Putting the "World" back in WWW...

John Ludeman (johnl@microsoft.com)
Thu, 29 Sep 94 15:02:30 TZ


Microsoft has discussed the Web international issue with some web
related vendors and would like to make a proposal, but first, let me
give a few (unofficial) definitions:

Unicode - A 16 bit character encoding scheme that has defined code
points for every character in virtually every language in the world.
All common languages can be expressed in this scheme and include:
18,000 Han characters set by industry standards in China, Japan, Korea
and Taiwan; other supported languages include Greek, Hebrew, Latin,
Pali, Sanskrit and literary Chinese. In addition, several hundred
common math symbols, geometric shapes, and basic dingbats are defined.
At the beginning of a Unicode document is a two byte signature called
the Byte Ordering Mark (BOM) of 0xFEFF so clients can resolve big
endian/little endian differences.

UTF-8 - A special byte encoding that makes full 8 bit transfer over 7
bit gateways safe. Since HTTP is defined to be 8 bit clean, this is
not needed.

*GIVEN DATA*:
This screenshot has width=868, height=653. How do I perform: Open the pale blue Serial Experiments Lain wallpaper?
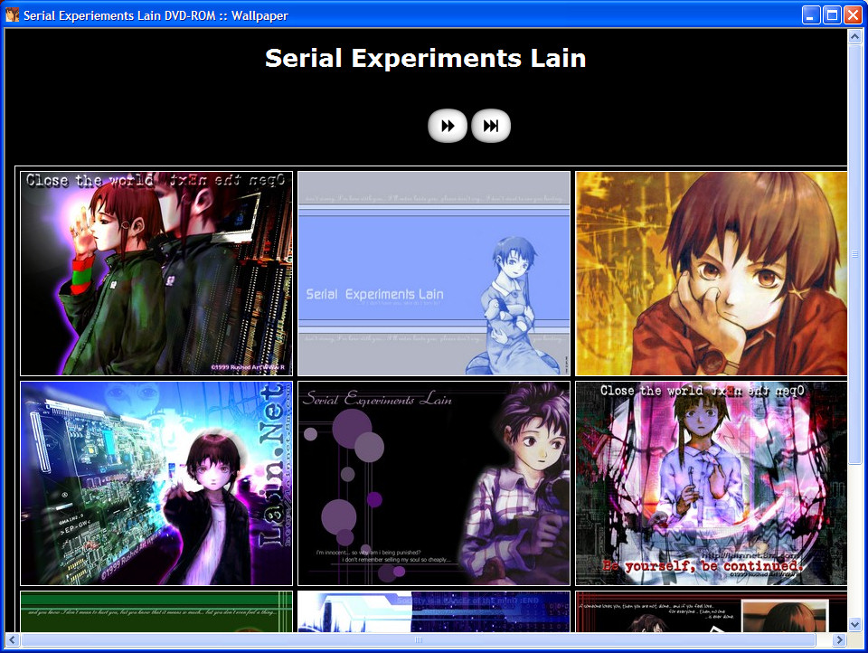tap(434, 273)
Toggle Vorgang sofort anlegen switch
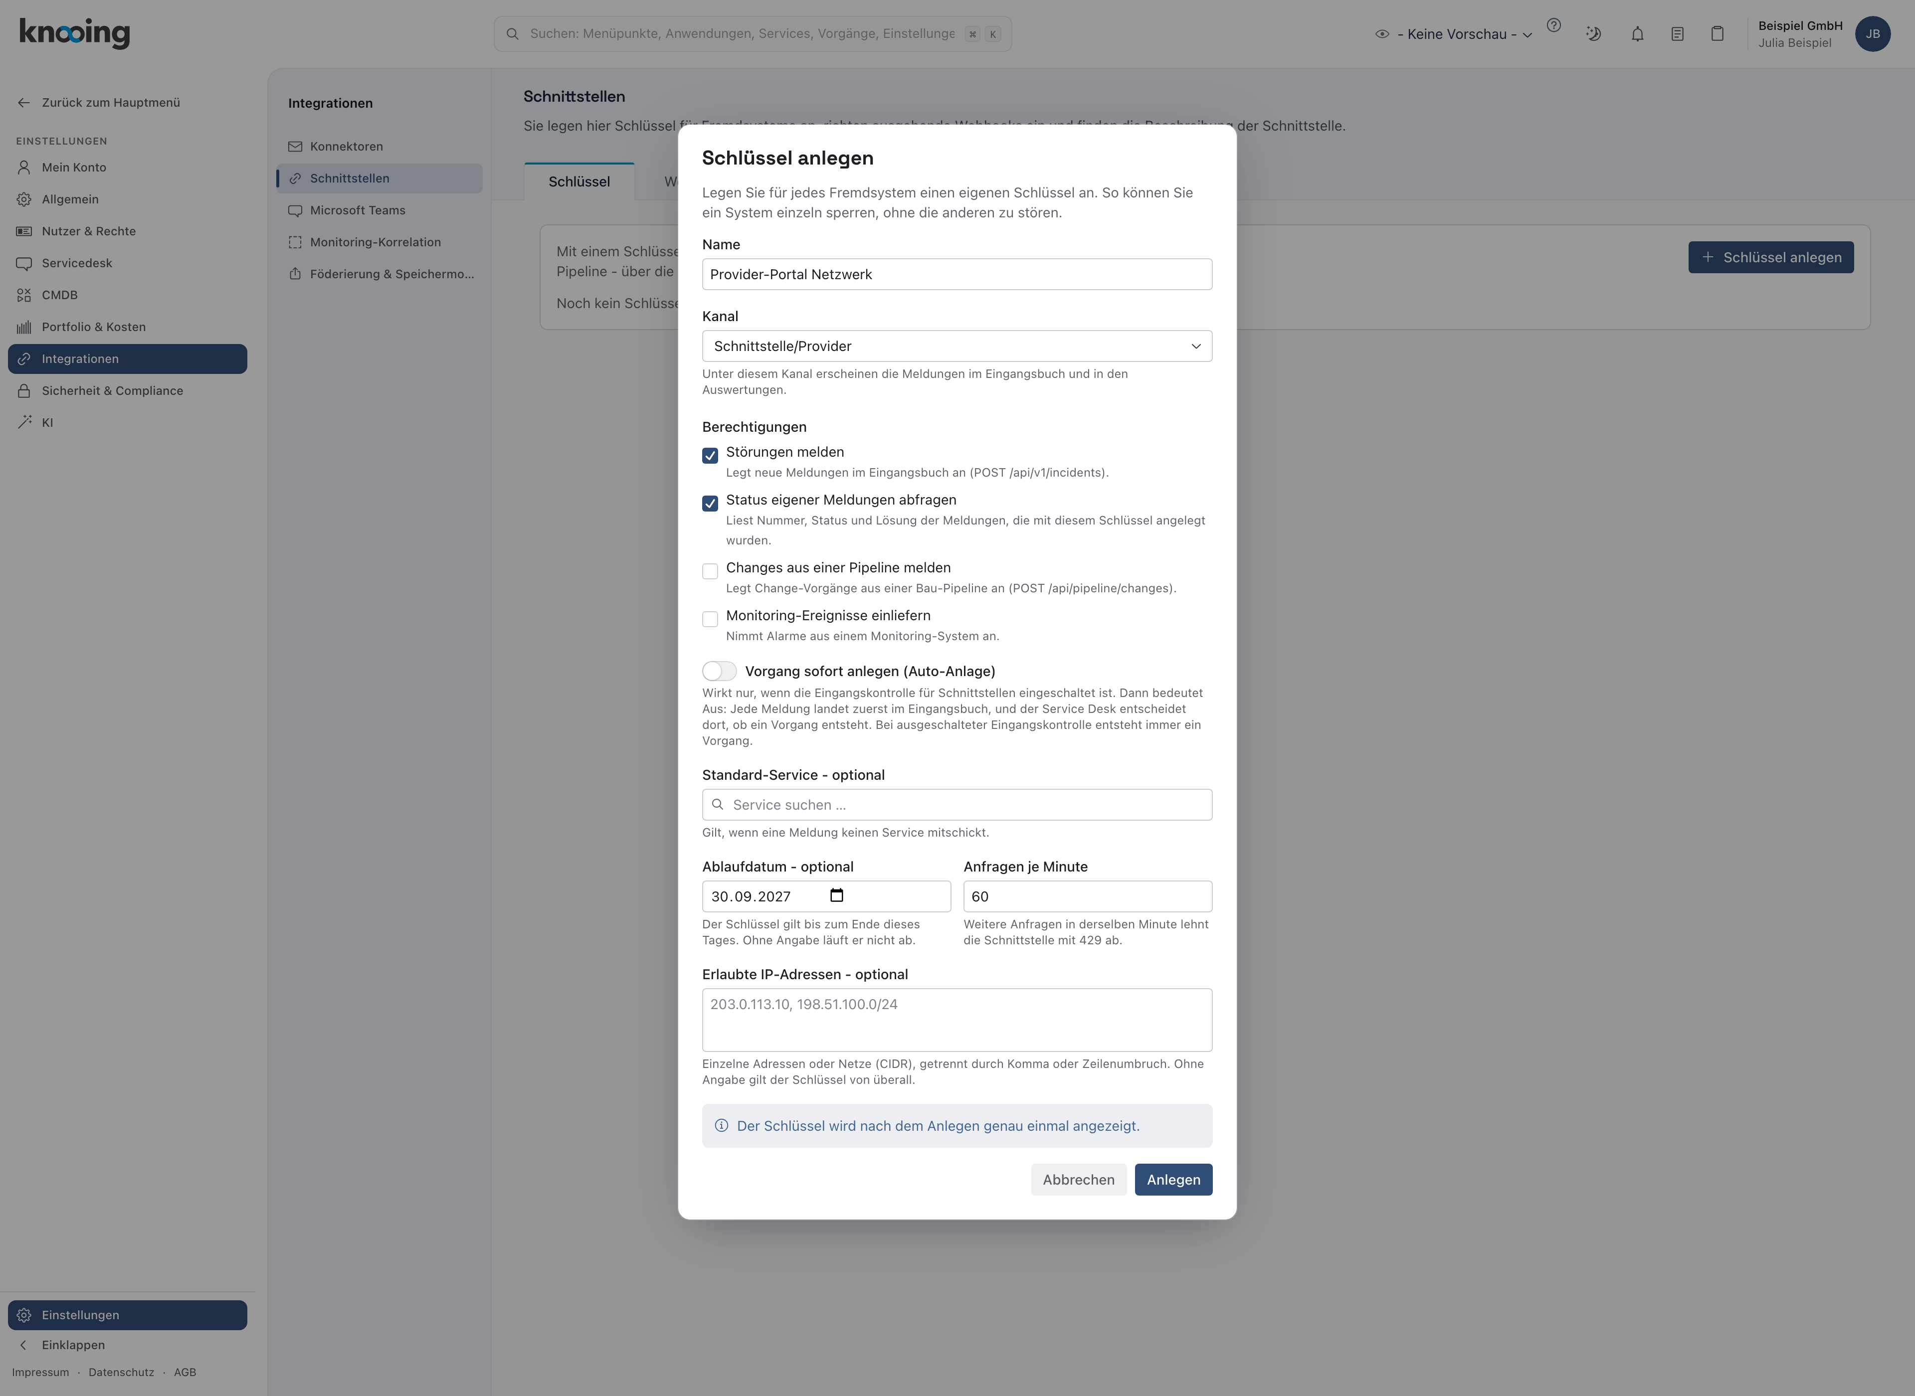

*GIVEN PROBLEM*:
In the message on internationalizing the Web, copy everything from "Thu, 29 Sep" down to "in the world.".

*EXERCISE ANSWER*:
Thu, 29 Sep 94 15:02:30 TZ


Microsoft has discussed the Web international issue with some web
related vendors and would like to make a proposal, but first, let me
give a few (unofficial) definitions:

Unicode - A 16 bit character encoding scheme that has defined code
points for every character in virtually every language in the world.